Adelaide:India's batsmen imploded as Australia recorded an unlikely 50-run win in their tri-series match on Sunday.
After the Indian bowlers had done well to restrict Australia to 203 for nine on what looked a good batting wicket, the tourists were in control at 115 for four, but then collapsed against some disciplined bowling to be all out for 153 in the 42nd over.
The result handed Australia another bonus point, all but guaranteeing them a place in the tri-series finals.
India faltered early in the chase, losing three wickets for four runs to slump to 59 for four, but then captain Mahendra Singh Dhoni and the previously out-of-form Yuvraj Singh steadied the innings.
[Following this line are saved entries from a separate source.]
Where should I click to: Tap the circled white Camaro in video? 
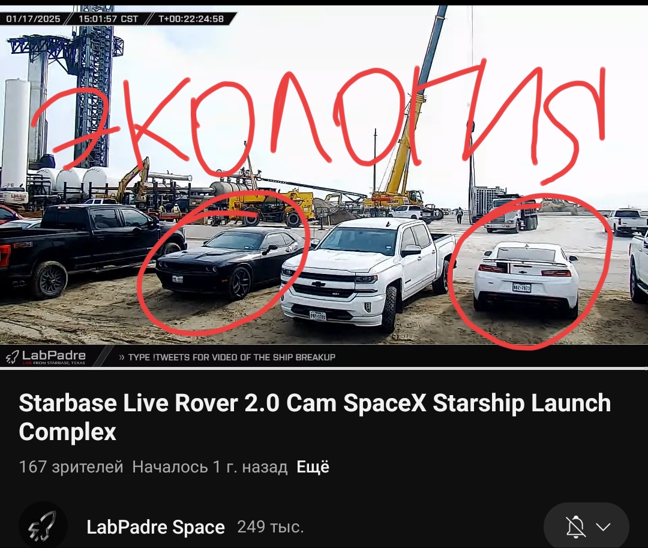coord(527,279)
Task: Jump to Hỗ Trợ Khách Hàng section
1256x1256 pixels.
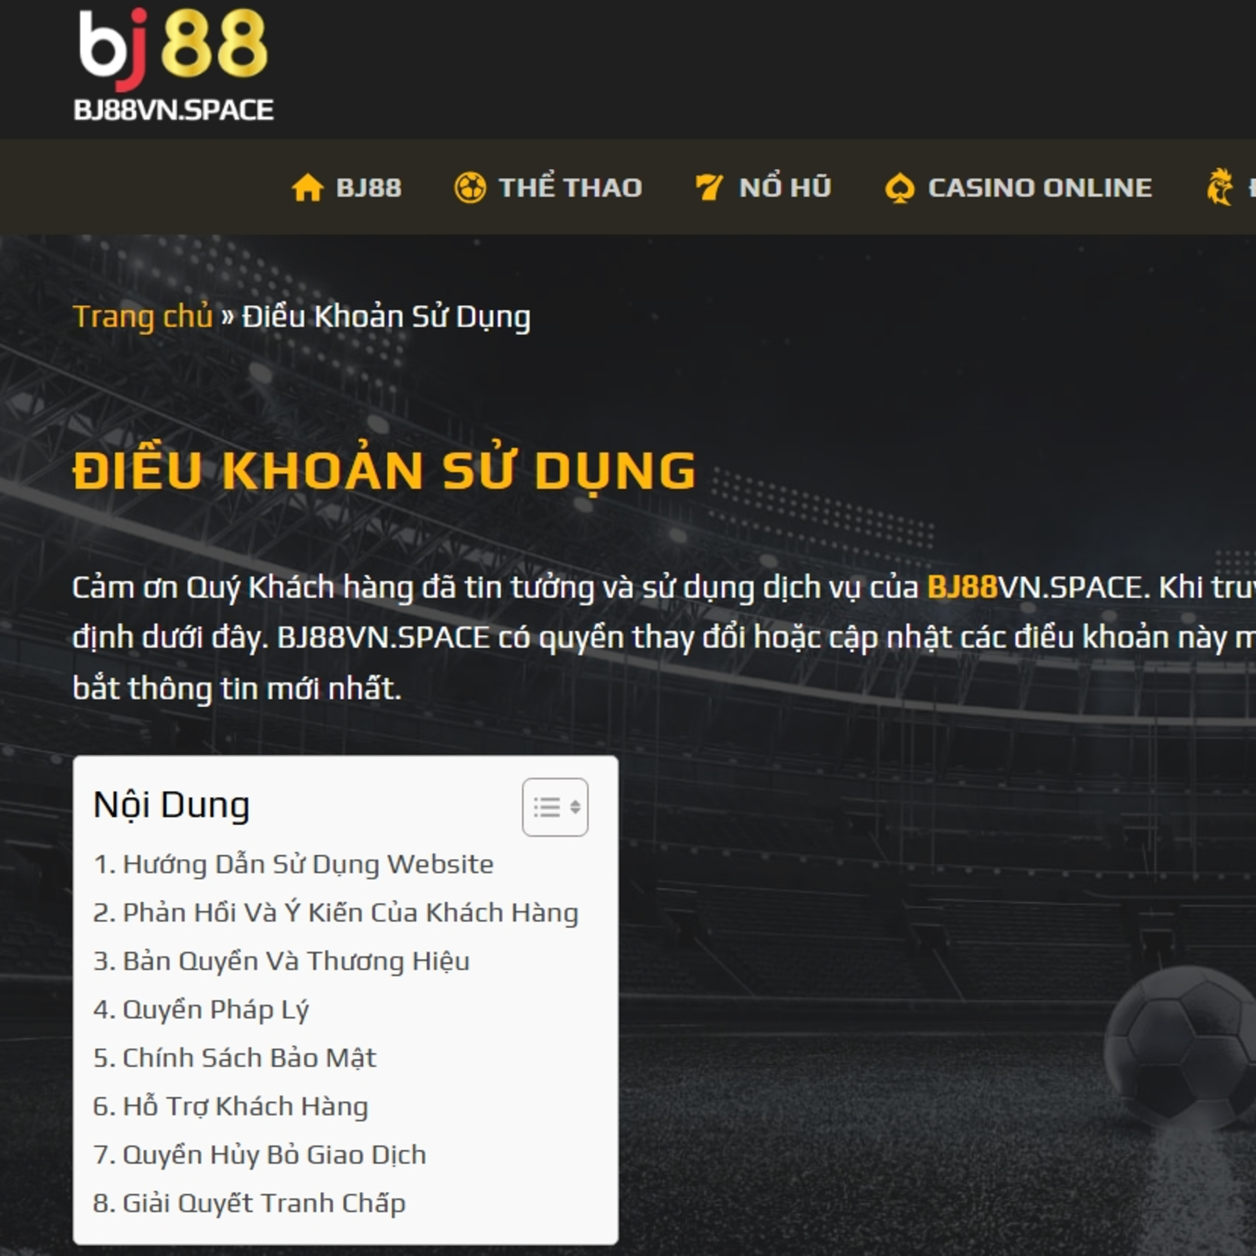Action: [x=231, y=1106]
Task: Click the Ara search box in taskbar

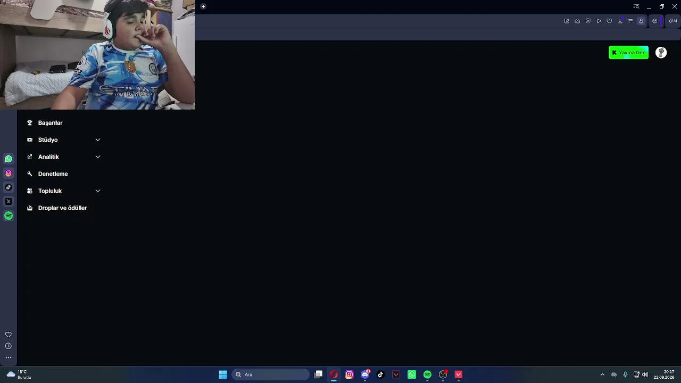Action: coord(270,374)
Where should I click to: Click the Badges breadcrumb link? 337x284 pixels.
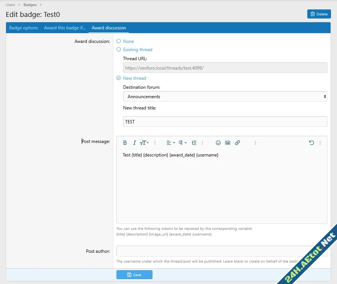[x=30, y=5]

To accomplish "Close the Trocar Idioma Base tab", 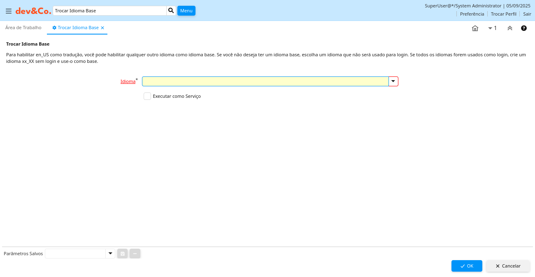I will 102,28.
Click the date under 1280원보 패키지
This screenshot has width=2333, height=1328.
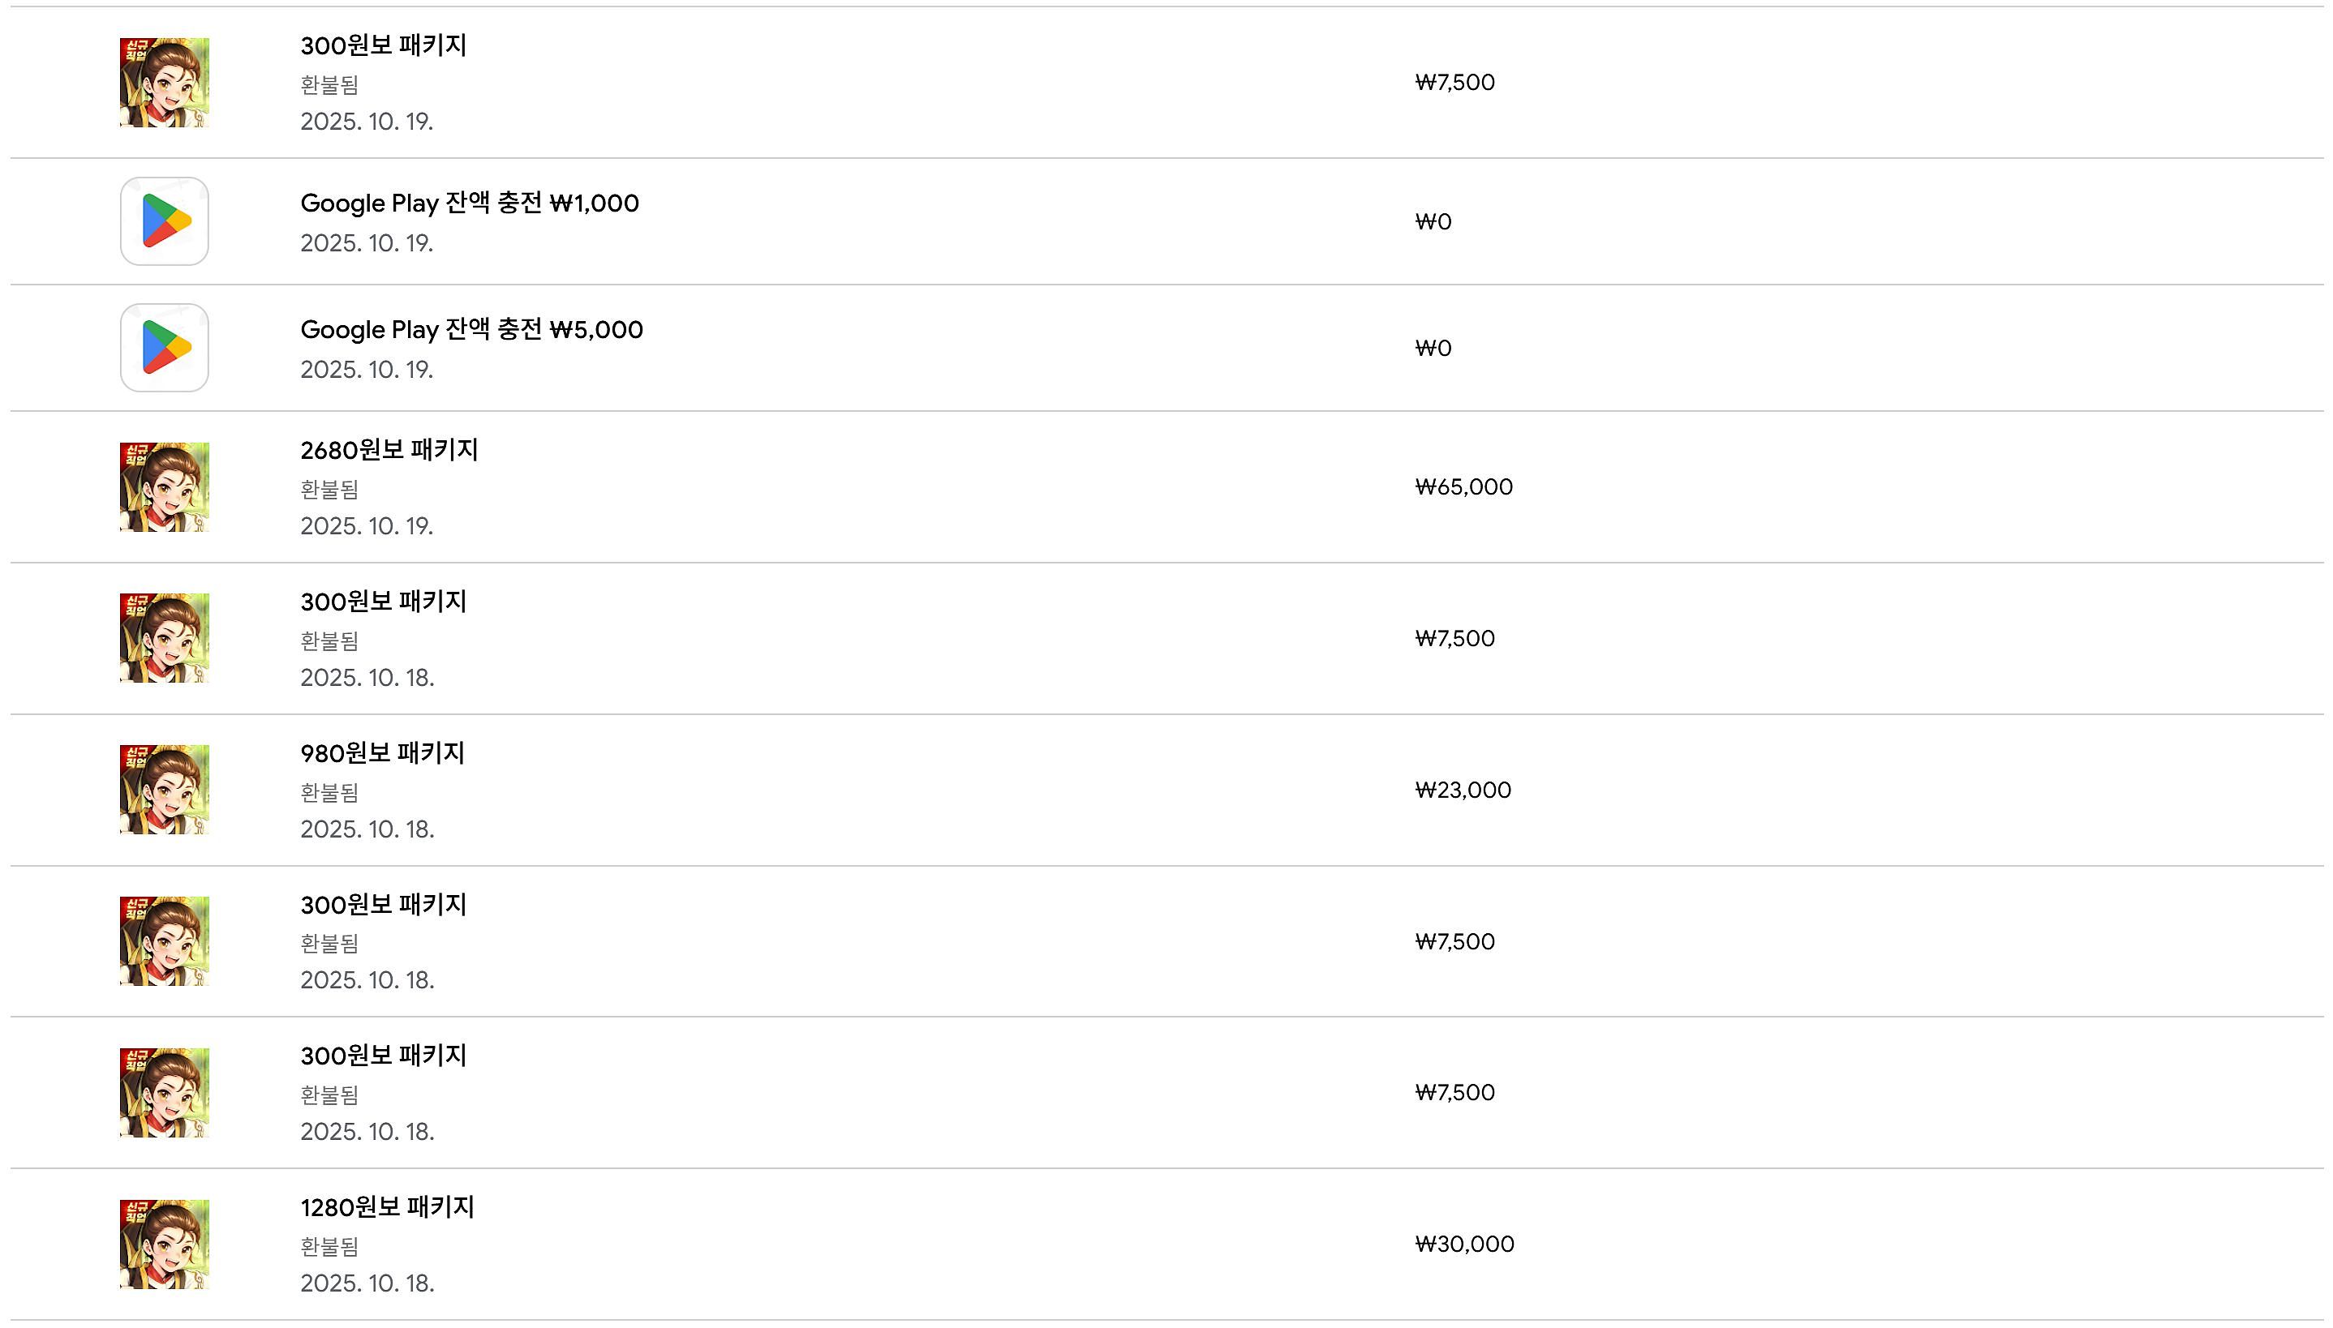click(367, 1283)
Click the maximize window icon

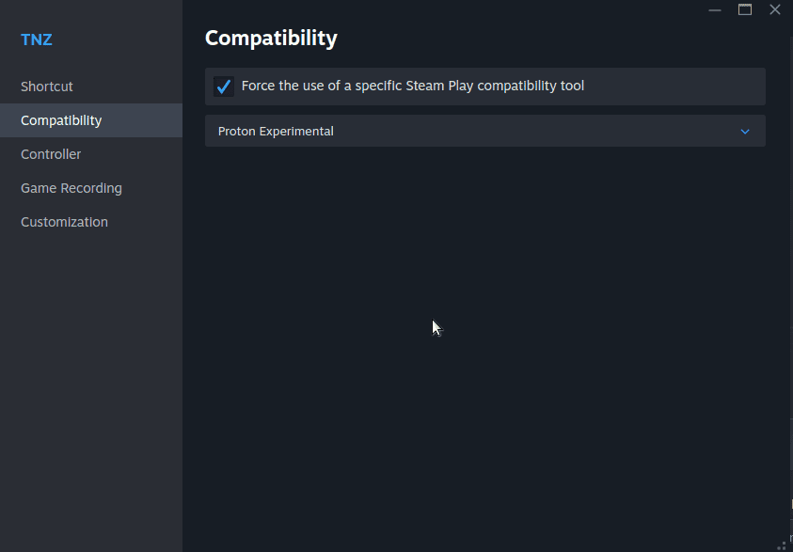(745, 9)
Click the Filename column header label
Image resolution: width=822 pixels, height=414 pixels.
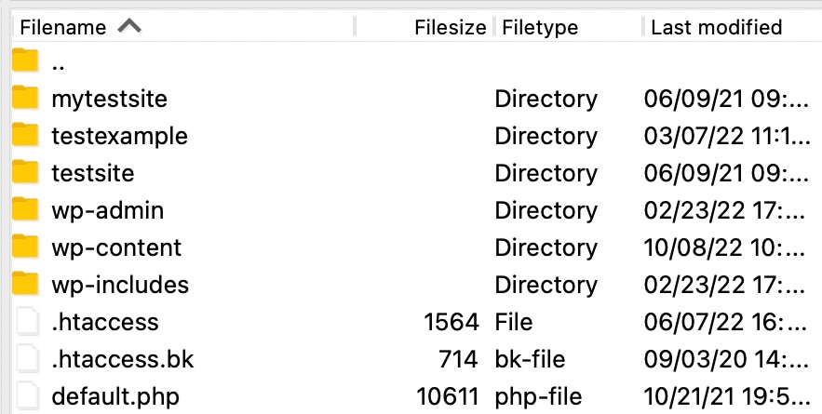point(63,27)
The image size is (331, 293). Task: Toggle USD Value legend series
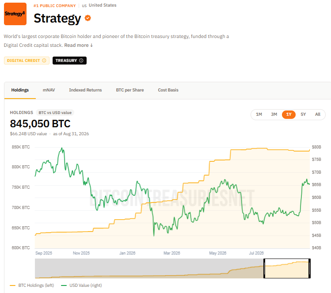[x=81, y=285]
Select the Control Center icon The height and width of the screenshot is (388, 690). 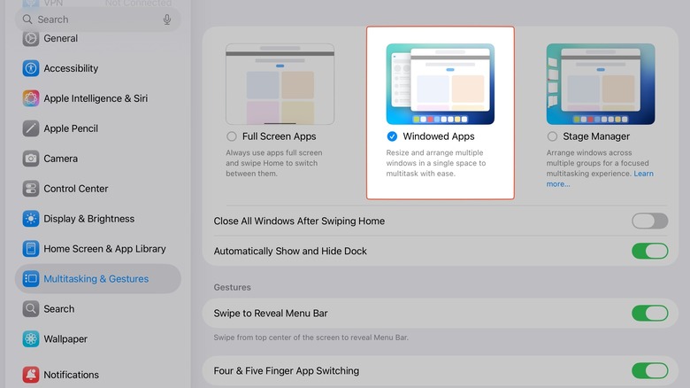pos(31,189)
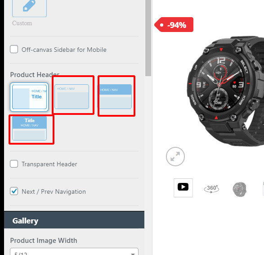Collapse the Gallery section header
The width and height of the screenshot is (264, 255).
tap(74, 220)
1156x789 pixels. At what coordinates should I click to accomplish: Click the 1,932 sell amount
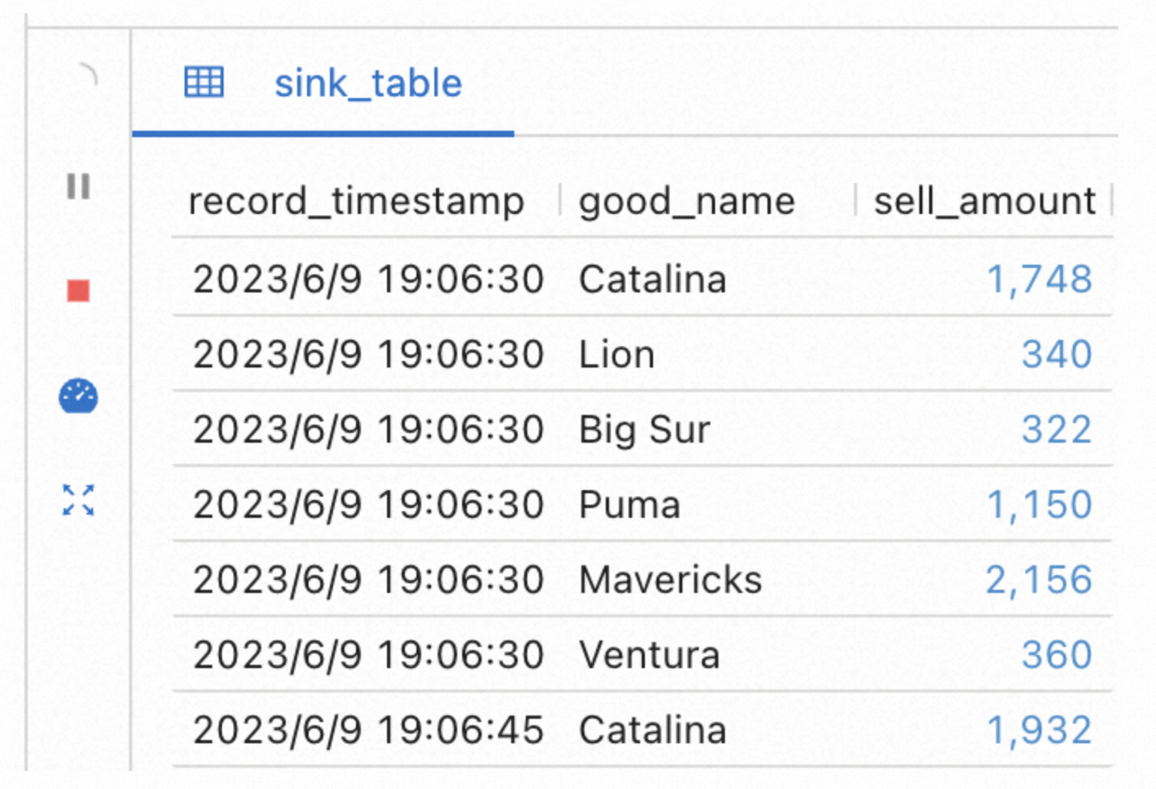(x=1039, y=730)
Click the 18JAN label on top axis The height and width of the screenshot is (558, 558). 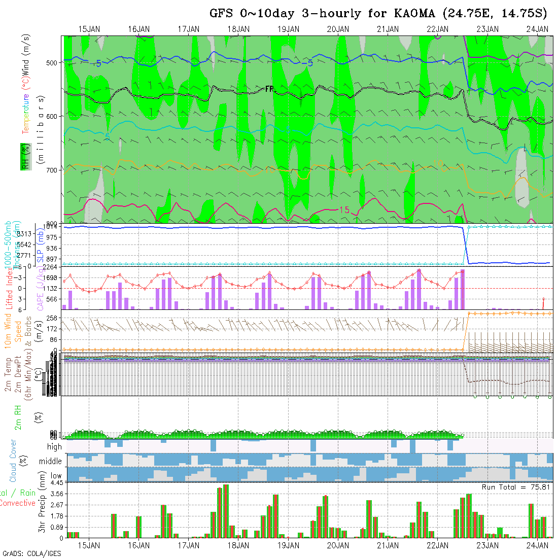(x=238, y=29)
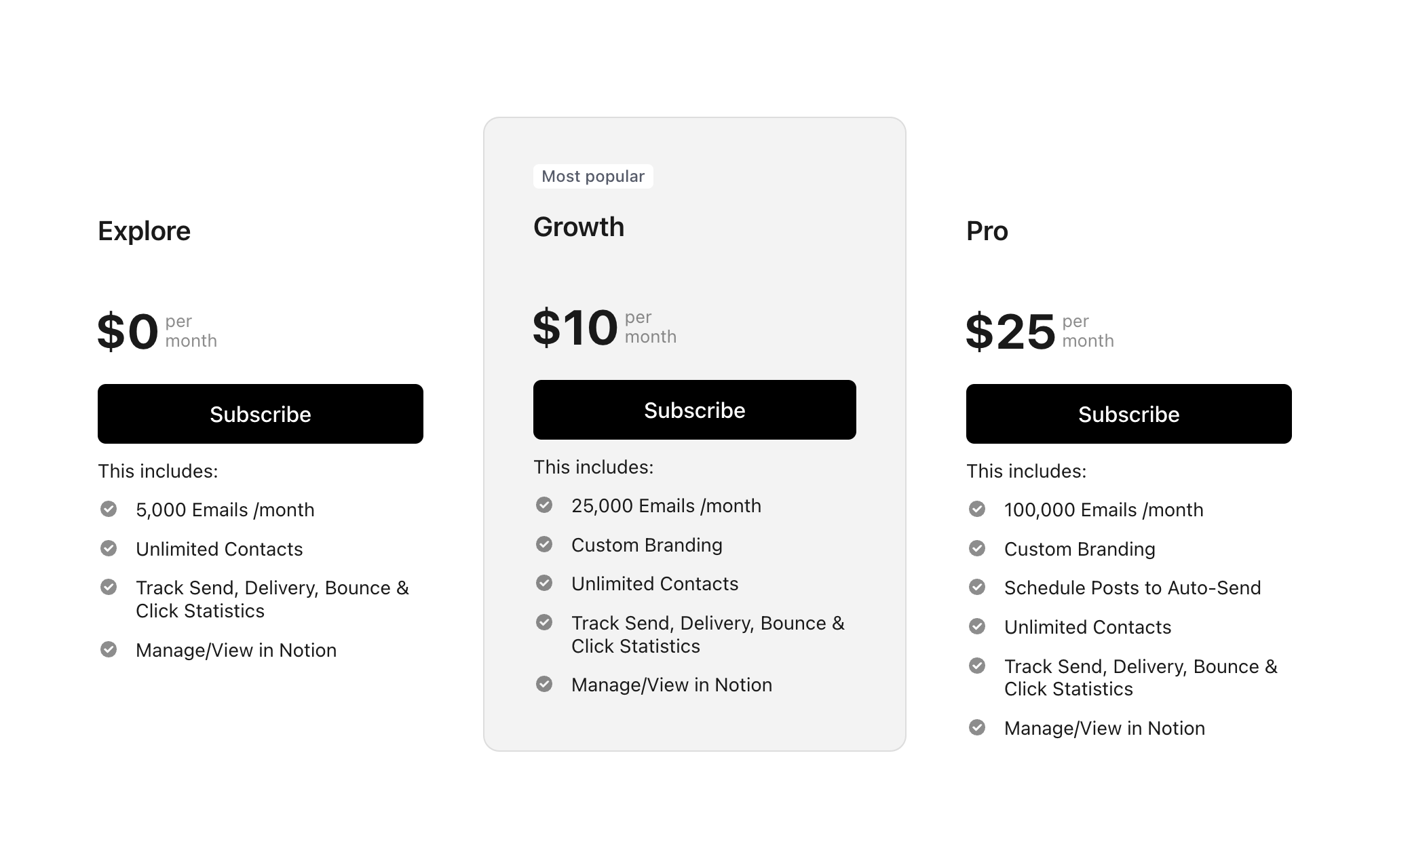
Task: Select the Pro plan heading
Action: (987, 231)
The pair put on 56 and appeared to be doing it easily, but the match again turned when Yuvraj miscued with a loose Brad Hogg long-hop and was caught in the deep by Stuart Clark for 26.
It was a major setback for India and things got much worse when Dhoni, who was batting with a runner due to cramp, was run out for 37 just 19 runs later.
A hesitant Rohit Sharma, running for Dhoni, was caught just out of his crease at the non-striker's end by a direct hit as India slumped to 134 for six.
Left-armer Mitchell Johnson bowled impressively to claim 3-42, all-rounder James Hopes did some early damage to bowl Australia back into the match and finished with 2-16, while Adam Gilchrist completed five dismissals.
Dhoni was livid with his team's batting and conceded his own dismissal was a crucial point in the match.
He said the Indian batsmen let their bowlers down and was critical of their application, especially given they gambled on an extra bowler when opener Virender Sehwag was ruled out of the match due to an injury.
"The bowlers did their job on a pitch that wasn't doing much," he said.
"The batsmen should have taken more responsibility ... we tried a few flashy shots.
"They have to take more responsibility, especially when you are playing with five bowlers and you are one batsman short."
Australia captain Ricky Ponting was also unimpressed by his team's batting and was sure the World Cup champions could improve greatly on their recent form.
"We are not batting very well, but we are doing enough to win some games," he said.
"Once again tonight our bowlers held us up and we were pretty sharp in the field and came away with a bonus point win.
"We haven't played our best cricket yet, but we are still on top of the table and are winning games of cricket, which is a good sign."
India's batsmen were unable to capitalise on the good work with the ball of Ishant Sharma (2-32) and Irfan Pathan (4-41).
The Australian top order again failed to fire, with Ponting's form woes continuing, and only a Michael Clarke half-century helped them set a competitive target after winning the toss and electing to bat.
Clarke, who had been in doubt for the match due to bruised ribs suffered when struck by a Lasith Malinga delivery on Friday, made 79 from 108 balls in a man-of-the-match performance, but lacked support until Hogg chipped in with 32 in a 72-run seventh-wicket stand.
Ponting came to the wicket with an obvious intent to get on top of the bowling with positive strokeplay, but the captain made just 10 before cutting the recalled Munaf Patel straight to Rohit Sharma at point.
It took Ponting's tally for the series to just 53 runs at 10.60 and his latest failure came just a couple of days after Gilchrist admitted the skipper was struggling with the burdens of a long and often controversial summer.
Andrew Symonds is another Australian batsman in the wars and he made just three before being caught by Robin Uthappa in gully from the bowling of Ishant Sharma, taking his tally for the series to just 38 runs at 9.50.
Australia were in deep trouble at 73 for five, but Clarke's innings got them back into the match and India's batsmen then blew the chance to make it successive wins over the home side.